Looking Ahead: The Future of Road Taxation

The changes coming into effect in 2025 are part of a broader, long-term strategy to adapt road taxation to the evolving automotive market. As the transition to electric mobility accelerates, and potentially autonomous vehicles become more prevalent, governments will continue to explore new taxation models. These could include road usage charging, mileage-based taxes, or other mechanisms that are more directly linked to road usage rather than vehicle emissions or ownership. The current changes are a stepping stone in this evolution, ensuring that the tax system remains relevant and effective in funding essential transport infrastructure.

Frequently Asked Questions (FAQs)

Will all EVs be taxed from April 1st, 2025?

No, only zero-emission cars registered *from* April 1st, 2025, will be subject to VED. Electric cars registered *before* this date will continue to be exempt from VED until March 31st, 2025. After this date, they will move to the standard rate of VED.
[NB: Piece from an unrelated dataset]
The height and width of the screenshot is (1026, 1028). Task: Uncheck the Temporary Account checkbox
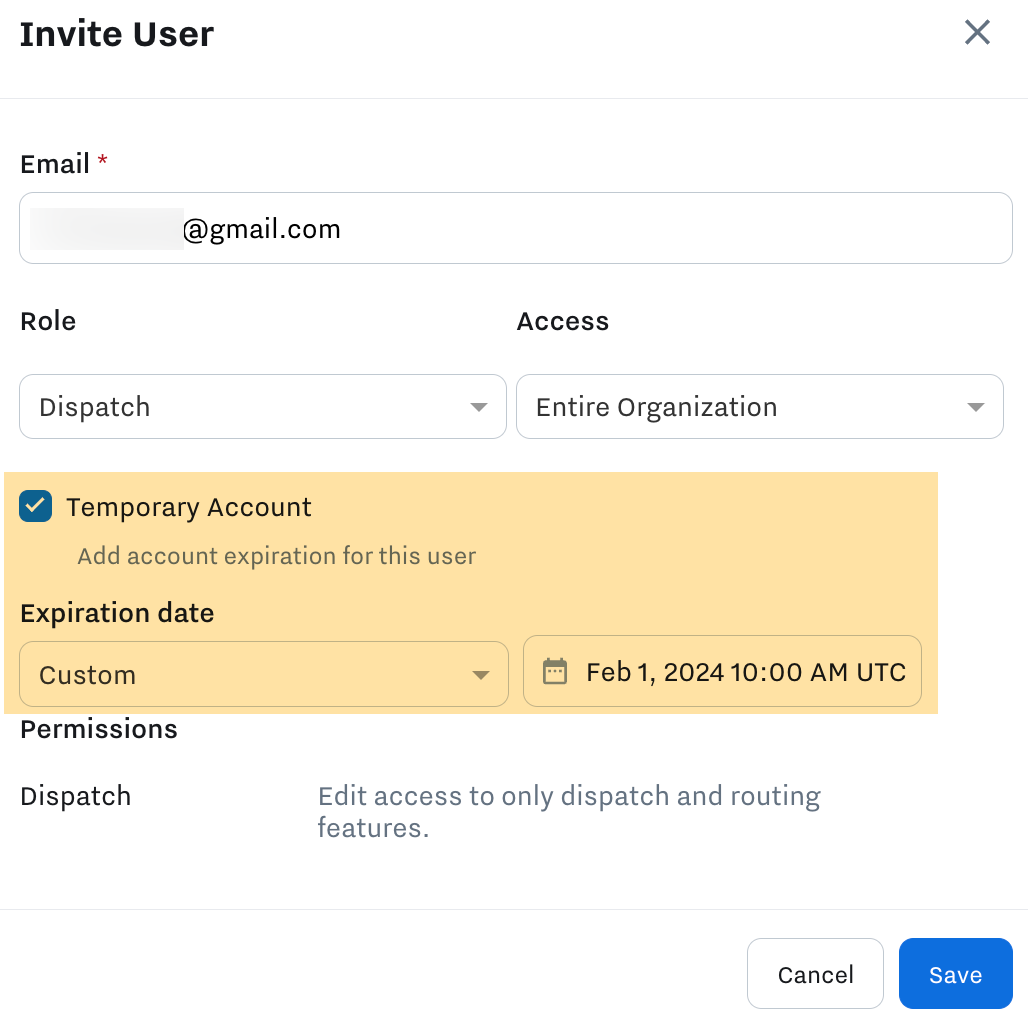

How much will I have to pay in VED for my new EV in 2025?

For a new zero-emission car registered from April 1st, 2025, the first year VED will be £0 (Band A). From the second year onwards, it will be the standard rate of £190 per year, unless the car has a list price exceeding £40,000, in which case the expensive car supplement will also apply.

Will this affect hybrid vehicles?

The VED rules for hybrid vehicles depend on their CO2 emissions and whether they are considered 'low emission' vehicles. Generally, plug-in hybrid electric vehicles (PHEVs) that meet certain criteria (e.g., zero tailpipe emissions, a range of at least 30 miles) may still be exempt from the standard VED rate for a period. However, specific rules apply, and it's best to check the latest government guidance for the exact classification and applicable rates.

Are there any exemptions remaining for EVs?

As of April 1st, 2025, the general exemption for zero-emission cars will end. However, specific exemptions may still apply to certain categories of vehicles, such as ambulances and police vehicles, or for disabled drivers under the Motability scheme. It is always advisable to check the official government sources for the most up-to-date information on exemptions.

Conclusion

The 2025 Road Fund Licence changes represent a significant shift in how electric vehicles are taxed in the UK. While the era of complete VED exemption for new EVs is coming to an end, the overall cost of ownership for electric cars is expected to remain highly competitive, especially when factoring in savings on fuel and maintenance, and the attractive Benefit in Kind tax rates for company car drivers. For both personal and fleet buyers, understanding these changes is key to making informed decisions and managing costs effectively. The move towards taxing EVs is a natural progression as the market matures, ensuring a sustainable and fair approach to funding our nation's roads.